Campaign finance reform would also limit the power of businesses to influence the political process and get sweet deals from desperate governments. Which raises another dilemma: Is there any way to top up these ailing state and local budgets so their governments aren’t eager to sell? The fiscal austerity of the recent past has left large portions of the United States broke. Combating austerity through ambitious public financing programs, possibly even direct lending from the Federal Reserve to promote community autonomy, could be a good solution. Not to mention a promotion of democracy.
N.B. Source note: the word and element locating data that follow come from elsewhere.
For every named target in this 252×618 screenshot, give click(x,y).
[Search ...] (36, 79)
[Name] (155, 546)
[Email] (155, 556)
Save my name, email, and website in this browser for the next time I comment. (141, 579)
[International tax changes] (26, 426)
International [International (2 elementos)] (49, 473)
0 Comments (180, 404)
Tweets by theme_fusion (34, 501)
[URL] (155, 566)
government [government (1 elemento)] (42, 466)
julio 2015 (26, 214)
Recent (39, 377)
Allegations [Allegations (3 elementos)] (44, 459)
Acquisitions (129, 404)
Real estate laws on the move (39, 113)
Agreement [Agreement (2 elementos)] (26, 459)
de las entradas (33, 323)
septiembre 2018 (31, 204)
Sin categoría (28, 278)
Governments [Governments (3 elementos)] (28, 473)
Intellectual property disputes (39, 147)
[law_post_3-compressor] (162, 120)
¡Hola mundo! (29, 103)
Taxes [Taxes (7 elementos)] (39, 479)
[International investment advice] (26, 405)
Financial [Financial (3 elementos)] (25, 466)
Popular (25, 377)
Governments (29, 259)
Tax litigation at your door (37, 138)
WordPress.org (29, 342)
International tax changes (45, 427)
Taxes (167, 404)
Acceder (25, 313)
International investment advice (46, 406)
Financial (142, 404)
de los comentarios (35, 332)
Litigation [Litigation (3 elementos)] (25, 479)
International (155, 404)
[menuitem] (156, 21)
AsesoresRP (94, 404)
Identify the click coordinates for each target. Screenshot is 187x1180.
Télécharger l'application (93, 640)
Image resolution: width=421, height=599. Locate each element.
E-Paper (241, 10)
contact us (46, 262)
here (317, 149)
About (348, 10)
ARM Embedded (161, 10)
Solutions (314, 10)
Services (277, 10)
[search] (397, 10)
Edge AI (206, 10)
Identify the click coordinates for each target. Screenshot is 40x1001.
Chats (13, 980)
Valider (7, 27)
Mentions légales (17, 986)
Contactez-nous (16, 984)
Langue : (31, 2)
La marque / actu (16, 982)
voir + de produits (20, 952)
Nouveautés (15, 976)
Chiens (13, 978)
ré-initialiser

As Cohen and Mikaelian note in The Privatization of Everything, citizens have successfully challenged and defeated privatization plans everywhere. “Between 2003 and 2019,” they note, “seventy-one U.S. communities took back their water, following a global trend that saw 2,400 cities in fifty-eight countries bringing water and other essential services under public control.” On a practical level, people can fight to share resources and succeed.

In Missoula, the judge presiding over the town’s water system didn’t see Laffer’s wisdom and ruled against the private owners. Missoula regained control of its water. In an interview after the case was resolved, Mayor Engen reflected, “We still had folks saying—you know—what kind of socialists are you?” To most people, the system appeared to be working fine. “But as the case wore on,” he said, “and evidence was presented in court and other arenas, it became more clear to folks that they were, in effect, getting robbed by the private investors and that trend wasn’t going to change without public ownership.” “Water is essential to life,” he said. “And a city that does not control its destiny through water is likely to suffer in the long term.”